### Task details
Output only the lines below from the one containing "Collapse the 1.YAPISAL KALİTE tree group" to the one containing "Given: Click the STEP", exactly as written, both ends kept.

^^^^^^^^

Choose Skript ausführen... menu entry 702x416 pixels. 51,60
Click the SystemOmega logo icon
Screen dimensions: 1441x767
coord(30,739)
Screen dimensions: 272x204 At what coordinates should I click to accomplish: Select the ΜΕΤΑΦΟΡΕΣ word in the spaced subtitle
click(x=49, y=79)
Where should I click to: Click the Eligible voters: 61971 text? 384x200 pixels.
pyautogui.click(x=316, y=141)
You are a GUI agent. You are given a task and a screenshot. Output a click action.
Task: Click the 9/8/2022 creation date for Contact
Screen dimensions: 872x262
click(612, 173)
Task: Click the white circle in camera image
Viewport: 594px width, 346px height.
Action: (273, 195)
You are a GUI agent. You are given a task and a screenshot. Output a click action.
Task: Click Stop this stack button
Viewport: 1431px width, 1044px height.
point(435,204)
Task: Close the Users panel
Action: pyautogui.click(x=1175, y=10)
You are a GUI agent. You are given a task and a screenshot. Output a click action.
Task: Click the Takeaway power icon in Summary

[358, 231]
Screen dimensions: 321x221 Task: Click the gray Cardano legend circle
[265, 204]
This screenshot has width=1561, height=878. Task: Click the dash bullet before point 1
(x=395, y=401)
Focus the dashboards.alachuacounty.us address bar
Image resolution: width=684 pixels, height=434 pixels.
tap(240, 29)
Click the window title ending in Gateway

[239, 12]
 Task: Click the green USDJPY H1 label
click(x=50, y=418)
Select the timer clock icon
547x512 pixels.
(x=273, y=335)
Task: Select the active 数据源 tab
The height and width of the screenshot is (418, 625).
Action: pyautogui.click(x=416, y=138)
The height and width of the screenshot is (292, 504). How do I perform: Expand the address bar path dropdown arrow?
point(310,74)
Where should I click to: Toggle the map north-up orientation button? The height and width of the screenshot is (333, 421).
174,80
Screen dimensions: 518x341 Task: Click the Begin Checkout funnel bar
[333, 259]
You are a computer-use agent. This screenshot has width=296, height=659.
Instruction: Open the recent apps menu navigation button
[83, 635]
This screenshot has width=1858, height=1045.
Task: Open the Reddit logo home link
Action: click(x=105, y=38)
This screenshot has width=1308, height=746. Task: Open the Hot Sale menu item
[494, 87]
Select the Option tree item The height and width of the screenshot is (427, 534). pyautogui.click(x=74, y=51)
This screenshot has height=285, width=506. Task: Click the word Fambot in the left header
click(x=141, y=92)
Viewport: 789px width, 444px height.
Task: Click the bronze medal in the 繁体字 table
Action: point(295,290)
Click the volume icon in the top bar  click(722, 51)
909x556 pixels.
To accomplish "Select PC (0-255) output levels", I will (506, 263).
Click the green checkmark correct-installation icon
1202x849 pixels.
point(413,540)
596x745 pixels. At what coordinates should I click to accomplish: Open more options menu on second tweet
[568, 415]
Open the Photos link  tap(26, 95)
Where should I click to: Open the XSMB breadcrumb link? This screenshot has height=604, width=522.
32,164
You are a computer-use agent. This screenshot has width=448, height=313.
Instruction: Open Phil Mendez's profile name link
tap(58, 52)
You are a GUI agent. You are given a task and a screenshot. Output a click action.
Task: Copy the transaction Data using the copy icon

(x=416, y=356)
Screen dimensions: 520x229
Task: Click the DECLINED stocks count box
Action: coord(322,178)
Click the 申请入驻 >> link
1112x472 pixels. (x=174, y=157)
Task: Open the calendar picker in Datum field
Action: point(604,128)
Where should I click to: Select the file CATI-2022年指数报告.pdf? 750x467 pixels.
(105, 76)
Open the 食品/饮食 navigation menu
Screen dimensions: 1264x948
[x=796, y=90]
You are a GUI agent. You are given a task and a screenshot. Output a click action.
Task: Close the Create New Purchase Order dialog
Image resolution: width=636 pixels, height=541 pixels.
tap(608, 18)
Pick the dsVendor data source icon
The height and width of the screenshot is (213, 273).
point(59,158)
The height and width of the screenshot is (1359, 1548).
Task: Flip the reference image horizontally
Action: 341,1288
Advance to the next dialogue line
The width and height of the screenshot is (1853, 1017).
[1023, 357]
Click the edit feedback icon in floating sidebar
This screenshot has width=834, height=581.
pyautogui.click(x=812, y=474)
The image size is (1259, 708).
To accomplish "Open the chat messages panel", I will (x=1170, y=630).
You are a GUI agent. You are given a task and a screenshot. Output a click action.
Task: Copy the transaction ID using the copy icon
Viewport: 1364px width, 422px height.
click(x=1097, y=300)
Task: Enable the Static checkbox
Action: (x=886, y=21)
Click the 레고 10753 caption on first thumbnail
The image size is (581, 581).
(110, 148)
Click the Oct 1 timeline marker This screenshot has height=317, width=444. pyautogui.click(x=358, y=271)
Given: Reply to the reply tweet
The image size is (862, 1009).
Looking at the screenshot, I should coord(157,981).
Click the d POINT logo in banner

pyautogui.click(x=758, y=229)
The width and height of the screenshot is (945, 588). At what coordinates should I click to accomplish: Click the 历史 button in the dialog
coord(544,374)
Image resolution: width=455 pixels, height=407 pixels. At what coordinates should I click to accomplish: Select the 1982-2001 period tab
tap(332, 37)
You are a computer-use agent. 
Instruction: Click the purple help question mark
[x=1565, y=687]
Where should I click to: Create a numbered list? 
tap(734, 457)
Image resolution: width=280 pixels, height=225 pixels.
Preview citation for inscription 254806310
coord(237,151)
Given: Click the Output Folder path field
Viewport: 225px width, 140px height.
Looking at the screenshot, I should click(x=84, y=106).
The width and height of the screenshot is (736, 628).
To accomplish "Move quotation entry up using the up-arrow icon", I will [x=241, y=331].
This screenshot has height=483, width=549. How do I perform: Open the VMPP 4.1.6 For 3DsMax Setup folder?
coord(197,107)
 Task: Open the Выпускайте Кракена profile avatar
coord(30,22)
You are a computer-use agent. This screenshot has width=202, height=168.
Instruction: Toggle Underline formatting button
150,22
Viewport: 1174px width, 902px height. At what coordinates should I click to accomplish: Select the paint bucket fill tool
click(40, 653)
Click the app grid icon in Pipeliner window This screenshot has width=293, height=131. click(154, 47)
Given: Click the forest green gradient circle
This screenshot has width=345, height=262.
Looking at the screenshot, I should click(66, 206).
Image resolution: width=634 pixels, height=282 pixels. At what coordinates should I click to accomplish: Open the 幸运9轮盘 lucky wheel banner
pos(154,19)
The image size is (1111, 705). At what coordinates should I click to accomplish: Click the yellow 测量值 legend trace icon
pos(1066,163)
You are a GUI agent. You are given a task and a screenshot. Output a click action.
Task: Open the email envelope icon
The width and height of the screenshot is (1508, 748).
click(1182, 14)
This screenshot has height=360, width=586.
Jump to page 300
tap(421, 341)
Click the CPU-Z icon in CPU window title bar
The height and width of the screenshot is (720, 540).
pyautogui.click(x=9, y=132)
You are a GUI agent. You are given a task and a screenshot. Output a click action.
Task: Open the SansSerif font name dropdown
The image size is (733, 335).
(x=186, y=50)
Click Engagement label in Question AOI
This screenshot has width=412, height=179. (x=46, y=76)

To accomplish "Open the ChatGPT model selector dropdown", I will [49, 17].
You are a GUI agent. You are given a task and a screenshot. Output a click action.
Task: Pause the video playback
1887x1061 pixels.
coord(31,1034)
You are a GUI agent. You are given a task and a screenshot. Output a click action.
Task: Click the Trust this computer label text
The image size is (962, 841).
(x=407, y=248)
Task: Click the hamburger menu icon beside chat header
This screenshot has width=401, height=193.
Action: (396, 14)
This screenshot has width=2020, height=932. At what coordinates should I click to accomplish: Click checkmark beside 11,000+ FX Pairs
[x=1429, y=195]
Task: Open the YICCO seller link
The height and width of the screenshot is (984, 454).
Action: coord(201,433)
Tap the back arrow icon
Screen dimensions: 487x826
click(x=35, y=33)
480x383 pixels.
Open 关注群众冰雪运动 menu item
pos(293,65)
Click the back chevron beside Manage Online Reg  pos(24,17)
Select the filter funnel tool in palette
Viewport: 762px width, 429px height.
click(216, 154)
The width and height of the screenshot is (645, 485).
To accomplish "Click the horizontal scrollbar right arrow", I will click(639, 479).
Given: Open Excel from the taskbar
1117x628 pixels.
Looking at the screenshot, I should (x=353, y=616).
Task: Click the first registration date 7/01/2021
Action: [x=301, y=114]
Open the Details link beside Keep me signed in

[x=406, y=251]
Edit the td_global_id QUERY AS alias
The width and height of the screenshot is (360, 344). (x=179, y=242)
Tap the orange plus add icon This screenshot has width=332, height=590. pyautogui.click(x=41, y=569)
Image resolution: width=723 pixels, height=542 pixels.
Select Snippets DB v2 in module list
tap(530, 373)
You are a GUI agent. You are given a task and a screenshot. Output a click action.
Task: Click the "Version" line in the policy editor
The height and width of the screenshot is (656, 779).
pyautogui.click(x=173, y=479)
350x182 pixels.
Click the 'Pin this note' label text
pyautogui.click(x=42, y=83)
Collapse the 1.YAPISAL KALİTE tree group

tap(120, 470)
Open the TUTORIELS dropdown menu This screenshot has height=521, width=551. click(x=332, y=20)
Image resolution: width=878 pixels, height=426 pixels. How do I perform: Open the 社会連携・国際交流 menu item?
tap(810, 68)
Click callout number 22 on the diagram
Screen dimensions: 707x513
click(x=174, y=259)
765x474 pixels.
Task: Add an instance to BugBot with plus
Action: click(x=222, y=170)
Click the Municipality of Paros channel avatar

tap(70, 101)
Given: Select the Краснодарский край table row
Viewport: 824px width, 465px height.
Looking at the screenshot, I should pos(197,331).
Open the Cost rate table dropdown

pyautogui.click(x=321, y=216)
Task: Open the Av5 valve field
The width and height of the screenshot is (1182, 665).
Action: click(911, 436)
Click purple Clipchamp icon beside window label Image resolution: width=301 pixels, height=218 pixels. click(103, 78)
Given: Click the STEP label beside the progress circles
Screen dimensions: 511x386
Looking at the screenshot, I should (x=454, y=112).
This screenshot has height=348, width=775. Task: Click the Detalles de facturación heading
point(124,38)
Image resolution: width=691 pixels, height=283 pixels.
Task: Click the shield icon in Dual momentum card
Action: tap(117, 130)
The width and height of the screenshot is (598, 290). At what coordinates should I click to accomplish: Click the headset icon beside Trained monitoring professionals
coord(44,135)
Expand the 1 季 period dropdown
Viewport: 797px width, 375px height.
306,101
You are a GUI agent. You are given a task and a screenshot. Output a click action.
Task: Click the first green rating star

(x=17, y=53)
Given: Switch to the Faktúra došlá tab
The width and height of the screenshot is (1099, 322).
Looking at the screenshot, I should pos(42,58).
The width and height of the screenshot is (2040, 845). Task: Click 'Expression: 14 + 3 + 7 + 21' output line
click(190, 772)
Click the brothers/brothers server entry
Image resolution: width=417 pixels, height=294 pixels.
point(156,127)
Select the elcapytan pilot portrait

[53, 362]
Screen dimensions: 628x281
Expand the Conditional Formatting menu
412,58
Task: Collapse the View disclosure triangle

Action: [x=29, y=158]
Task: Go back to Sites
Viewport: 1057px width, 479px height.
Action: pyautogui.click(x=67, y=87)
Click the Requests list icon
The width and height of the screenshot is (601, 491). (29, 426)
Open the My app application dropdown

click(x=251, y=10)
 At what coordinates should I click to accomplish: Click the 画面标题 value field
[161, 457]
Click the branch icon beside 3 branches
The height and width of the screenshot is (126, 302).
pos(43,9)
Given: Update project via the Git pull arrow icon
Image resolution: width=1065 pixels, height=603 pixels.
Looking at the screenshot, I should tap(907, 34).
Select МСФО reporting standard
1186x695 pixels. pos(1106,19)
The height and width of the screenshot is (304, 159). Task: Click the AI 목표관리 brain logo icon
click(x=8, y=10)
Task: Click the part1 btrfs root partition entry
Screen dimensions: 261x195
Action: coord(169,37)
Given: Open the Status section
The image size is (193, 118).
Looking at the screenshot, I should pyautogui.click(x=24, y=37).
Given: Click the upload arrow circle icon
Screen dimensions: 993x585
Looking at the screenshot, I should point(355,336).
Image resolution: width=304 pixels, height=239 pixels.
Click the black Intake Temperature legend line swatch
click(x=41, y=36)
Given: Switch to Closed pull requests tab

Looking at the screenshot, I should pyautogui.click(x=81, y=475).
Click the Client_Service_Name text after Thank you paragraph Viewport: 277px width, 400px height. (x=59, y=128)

^^^^^^^^

### Answer box
Collapse the 1.YAPISAL KALİTE tree group

tap(120, 470)
Open the TUTORIELS dropdown menu This screenshot has height=521, width=551. click(x=332, y=20)
Image resolution: width=878 pixels, height=426 pixels. How do I perform: Open the 社会連携・国際交流 menu item?
tap(810, 68)
Click callout number 22 on the diagram
Screen dimensions: 707x513
click(x=174, y=259)
765x474 pixels.
Task: Add an instance to BugBot with plus
Action: click(x=222, y=170)
Click the Municipality of Paros channel avatar

tap(70, 101)
Given: Select the Краснодарский край table row
Viewport: 824px width, 465px height.
Looking at the screenshot, I should pos(197,331).
Open the Cost rate table dropdown

pyautogui.click(x=321, y=216)
Task: Open the Av5 valve field
The width and height of the screenshot is (1182, 665).
Action: click(911, 436)
Click purple Clipchamp icon beside window label Image resolution: width=301 pixels, height=218 pixels. click(103, 78)
Given: Click the STEP label beside the progress circles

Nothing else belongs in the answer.